Restate word for word every line from the one containing "The image size is (1896, 1012)." to the last line of the records below.

(Recorded data)
****************************************

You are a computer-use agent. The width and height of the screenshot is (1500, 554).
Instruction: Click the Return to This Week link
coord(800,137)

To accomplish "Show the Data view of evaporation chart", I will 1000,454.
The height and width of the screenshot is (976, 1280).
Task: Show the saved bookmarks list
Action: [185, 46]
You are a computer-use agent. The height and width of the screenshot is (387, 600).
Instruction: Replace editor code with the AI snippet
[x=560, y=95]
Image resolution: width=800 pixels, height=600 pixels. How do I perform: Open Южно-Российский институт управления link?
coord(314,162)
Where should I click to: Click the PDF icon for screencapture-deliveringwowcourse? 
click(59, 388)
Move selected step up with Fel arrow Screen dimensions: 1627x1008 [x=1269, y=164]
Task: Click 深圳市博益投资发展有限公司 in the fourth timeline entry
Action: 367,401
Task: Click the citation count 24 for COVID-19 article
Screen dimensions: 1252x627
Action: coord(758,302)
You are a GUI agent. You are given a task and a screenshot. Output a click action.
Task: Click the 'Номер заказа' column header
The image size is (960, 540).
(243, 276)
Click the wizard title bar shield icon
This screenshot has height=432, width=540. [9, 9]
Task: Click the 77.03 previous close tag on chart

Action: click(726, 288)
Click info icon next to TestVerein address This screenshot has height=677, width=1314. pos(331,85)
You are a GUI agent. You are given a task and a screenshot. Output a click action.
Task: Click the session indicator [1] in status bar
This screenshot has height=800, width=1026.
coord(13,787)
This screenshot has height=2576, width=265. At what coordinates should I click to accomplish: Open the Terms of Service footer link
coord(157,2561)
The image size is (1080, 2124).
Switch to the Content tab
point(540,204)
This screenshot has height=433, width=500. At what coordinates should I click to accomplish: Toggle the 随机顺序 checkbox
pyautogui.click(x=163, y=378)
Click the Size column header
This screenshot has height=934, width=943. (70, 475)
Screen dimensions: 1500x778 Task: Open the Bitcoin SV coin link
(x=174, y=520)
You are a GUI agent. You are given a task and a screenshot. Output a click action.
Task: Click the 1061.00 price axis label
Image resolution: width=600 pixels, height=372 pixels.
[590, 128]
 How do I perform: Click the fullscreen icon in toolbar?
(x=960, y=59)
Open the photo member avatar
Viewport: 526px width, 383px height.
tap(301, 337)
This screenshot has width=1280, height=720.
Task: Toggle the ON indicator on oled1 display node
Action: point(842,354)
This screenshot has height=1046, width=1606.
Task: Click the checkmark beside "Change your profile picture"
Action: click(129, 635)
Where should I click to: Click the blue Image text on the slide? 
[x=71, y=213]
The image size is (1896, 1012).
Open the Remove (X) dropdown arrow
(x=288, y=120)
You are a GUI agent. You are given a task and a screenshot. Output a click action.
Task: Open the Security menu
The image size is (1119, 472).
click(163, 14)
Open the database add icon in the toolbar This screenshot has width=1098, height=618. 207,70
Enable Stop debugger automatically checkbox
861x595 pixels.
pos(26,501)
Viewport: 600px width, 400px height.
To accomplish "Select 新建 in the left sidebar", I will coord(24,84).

****************************************

— EXERCISE RESULT —
The image size is (1896, 1012).
Open the Remove (X) dropdown arrow
(x=288, y=120)
You are a GUI agent. You are given a task and a screenshot. Output a click action.
Task: Open the Security menu
The image size is (1119, 472).
click(163, 14)
Open the database add icon in the toolbar This screenshot has width=1098, height=618. 207,70
Enable Stop debugger automatically checkbox
861x595 pixels.
pos(26,501)
Viewport: 600px width, 400px height.
To accomplish "Select 新建 in the left sidebar", I will coord(24,84).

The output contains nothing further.